Skipping right on, there seems to be some insistence that the other is singular.  But the other is not particularly clear about it. The unity is a complex unity. So Deuteronomy 6:4, שְׁמַע יִשְׂרָאֵל יְהוָה אֱלֹהֵינוּ יְהוָה אֶחָֽד, Hear Israel יְהוָה our God יְהוָה one.  You put the verbs and punctuation in this sentence as you wish. God is plural. This is not monotheism, this is unity, a similar unity as might be found in a people, a nation, a congregation, or a family. It is possible for many voices to be in unity. So it is with singers and even those profane dancers (Psalm 87). So it may be with a single voice speaking on behalf of the many (Lamentations 3, or Psalm 42-43). Once this is admitted in one place in the Writings, a question arises as to when the person really is singular or not.

Moving right along again, what makes a relationship work? Force, fear, dread, terror. I am sure that Tim will get to it in his 5-minute Bible noted above. And the other side of fear - love? (Psalm 18, or 139 or the Song.)

So in the theological complex number, there are two (at least) dimensions

Dimension 1 - the self, us, me.
Dimension 2 - the other, unity and plurality.

In the physics and math that we use, the second part of the complex number is multiplied by the square root of -1, or i. You will know that there is no possible way that the same number multiplied by itself can be negative. (-1 x -1 = 1) So the second dimension is called imaginary. Hence the i. This imaginary number is nevertheless real. Without it, there would be no science! No bomb! (No trinity! the name of that bomb.) Probably no I-phone and no Blackberry Torch either. Maybe even no probability. The imaginary is real. And it is dreadful as those mortal salt-sea-farers knew (Jonah 1.5, 10).
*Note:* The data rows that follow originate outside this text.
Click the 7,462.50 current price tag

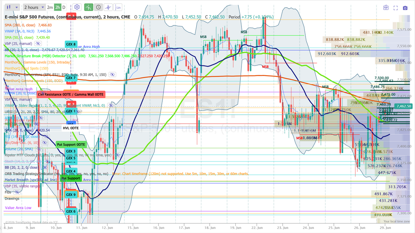pos(404,106)
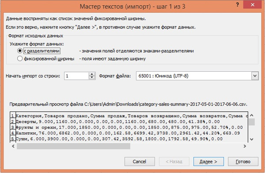Viewport: 265px width, 173px height.
Task: Click the horizontal scrollbar thumb of preview
Action: pyautogui.click(x=73, y=146)
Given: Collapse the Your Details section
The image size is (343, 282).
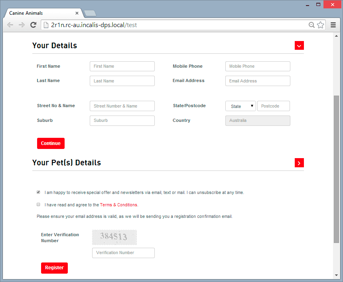Looking at the screenshot, I should (299, 45).
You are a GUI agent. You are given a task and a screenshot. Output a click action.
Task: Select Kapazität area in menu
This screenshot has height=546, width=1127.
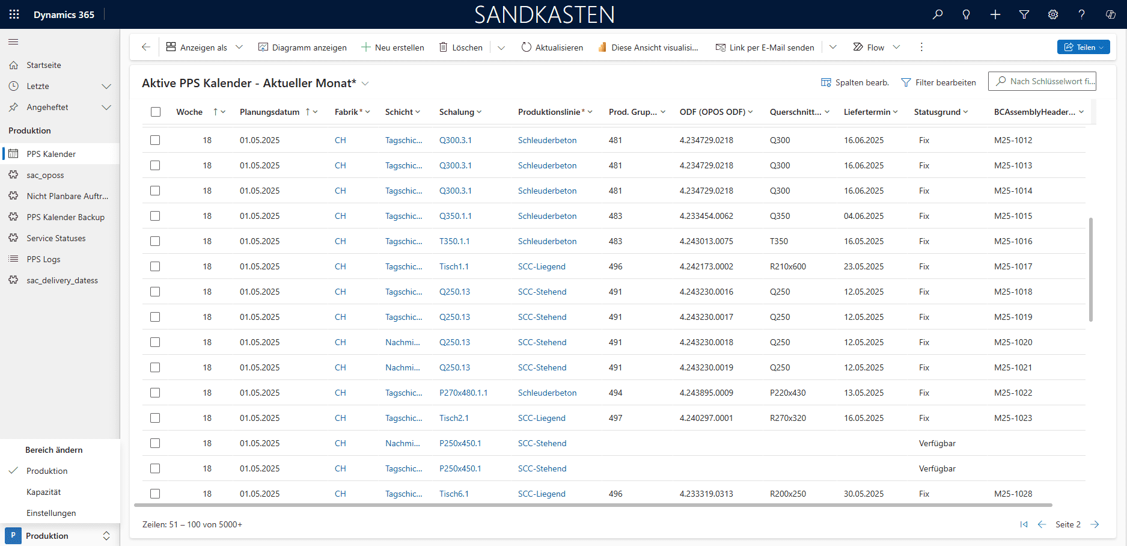[x=44, y=492]
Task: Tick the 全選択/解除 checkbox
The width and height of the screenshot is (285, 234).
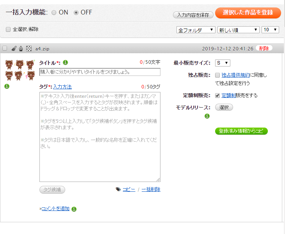Action: point(8,29)
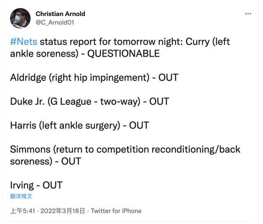Open the tweet's more options ellipsis
The image size is (263, 224).
click(248, 14)
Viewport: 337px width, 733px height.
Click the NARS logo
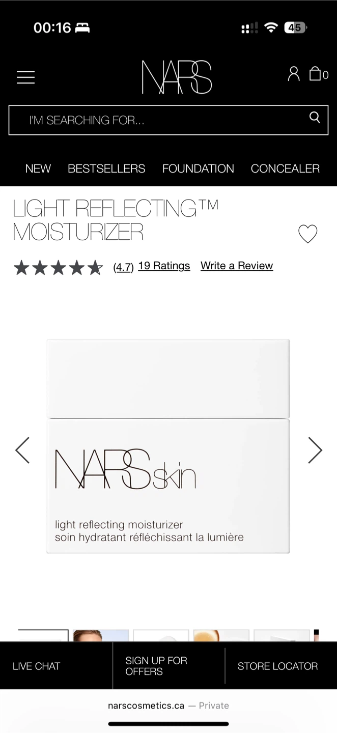pyautogui.click(x=177, y=77)
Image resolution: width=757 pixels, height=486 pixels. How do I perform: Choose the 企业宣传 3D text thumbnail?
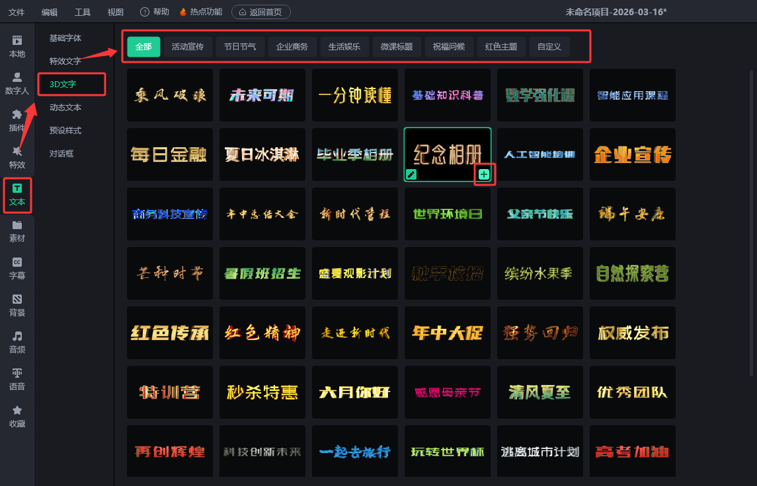pos(633,155)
There appears to be evidence (Psalm 34, taste and see), and speech where there is no speech (Psalm 19) from the same heavens. But there is a second tension implied by fear. It has to do with will to power and violence in the party of the first dimension. In a word, all is not well amongst those who perceive. When what is not well is put well, (Psalm 103) there seems to be some cross over between the dimensions. In math, this would be odd behaviour if one considers the mutually orthogonal nature of dimensions. But there may be moment and inertia in their interaction. And there may be mysterious expressible transcendence like (e^(i * pi)) + 1 = 0, Euler's identity.

This mysterious interaction, coming back to the theological problem, is expressed in the story of Israel. It includes creation - redemption - wilderness - promise - exile - and restoration. Many possible books here too beyond the blog post. It is story through and through (and so is the NT). But it is story expressing the transcendent for the benefit of all.

This post went in a strange direction. I still don't know if I can allow the imaginary dimension to include any number 1 to n multiplied by i.  I don't see why not. So it may be that we fight over the 1 or the many, but the voice of many waters (Ezekiel 43.2) וְקֹולֹו כְּקֹול מַיִם רַבִּים as a cypher for the voice of God might allow us a certain patience with our reasoning.